● Task to carry out
In the records below, turn everything from the line containing "You are a GUI" down to the line containing "pyautogui.click(x=1131, y=54)", both of those lines included, into a numbered list. Leave out any blank lines.
----------------------------------------
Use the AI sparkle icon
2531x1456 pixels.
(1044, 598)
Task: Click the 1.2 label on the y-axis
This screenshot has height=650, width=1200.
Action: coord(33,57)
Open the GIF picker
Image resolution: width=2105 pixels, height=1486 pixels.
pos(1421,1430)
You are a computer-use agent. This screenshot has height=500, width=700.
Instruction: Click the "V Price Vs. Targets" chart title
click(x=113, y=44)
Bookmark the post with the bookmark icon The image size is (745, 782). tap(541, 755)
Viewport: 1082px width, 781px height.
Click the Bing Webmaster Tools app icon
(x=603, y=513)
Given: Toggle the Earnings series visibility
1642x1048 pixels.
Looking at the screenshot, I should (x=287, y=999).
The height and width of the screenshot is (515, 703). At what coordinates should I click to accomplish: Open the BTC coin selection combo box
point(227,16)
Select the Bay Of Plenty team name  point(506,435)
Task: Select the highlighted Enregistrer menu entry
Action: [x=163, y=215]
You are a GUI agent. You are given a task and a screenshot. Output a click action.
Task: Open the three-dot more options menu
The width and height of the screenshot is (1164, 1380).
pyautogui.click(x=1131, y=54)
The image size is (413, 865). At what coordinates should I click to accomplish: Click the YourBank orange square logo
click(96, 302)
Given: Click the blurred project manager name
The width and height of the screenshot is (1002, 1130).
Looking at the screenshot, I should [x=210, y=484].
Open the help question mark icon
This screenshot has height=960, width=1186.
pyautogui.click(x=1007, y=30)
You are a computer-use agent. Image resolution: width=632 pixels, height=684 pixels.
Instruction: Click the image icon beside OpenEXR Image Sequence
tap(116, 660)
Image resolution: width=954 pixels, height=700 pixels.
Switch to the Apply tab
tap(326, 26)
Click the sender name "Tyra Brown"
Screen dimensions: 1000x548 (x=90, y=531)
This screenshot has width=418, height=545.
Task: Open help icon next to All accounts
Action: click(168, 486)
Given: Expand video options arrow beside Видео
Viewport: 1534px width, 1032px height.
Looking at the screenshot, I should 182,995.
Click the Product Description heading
----------------------------------------
● Output below
1. You are a GUI agent. You are given a task and a screenshot. Output a click action.
2. Task: Open the three-dot more options menu
3. The width and height of the screenshot is (1164, 1380).
4. pyautogui.click(x=1131, y=54)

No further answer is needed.